**Requirement**
Extract every line of the data below that contains the string "Task", treating uppercase and lowercase letters as distinct.

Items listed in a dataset
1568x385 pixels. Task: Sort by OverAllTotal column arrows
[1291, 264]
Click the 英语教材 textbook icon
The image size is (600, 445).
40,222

**Result below**
1568x385 pixels. Task: Sort by OverAllTotal column arrows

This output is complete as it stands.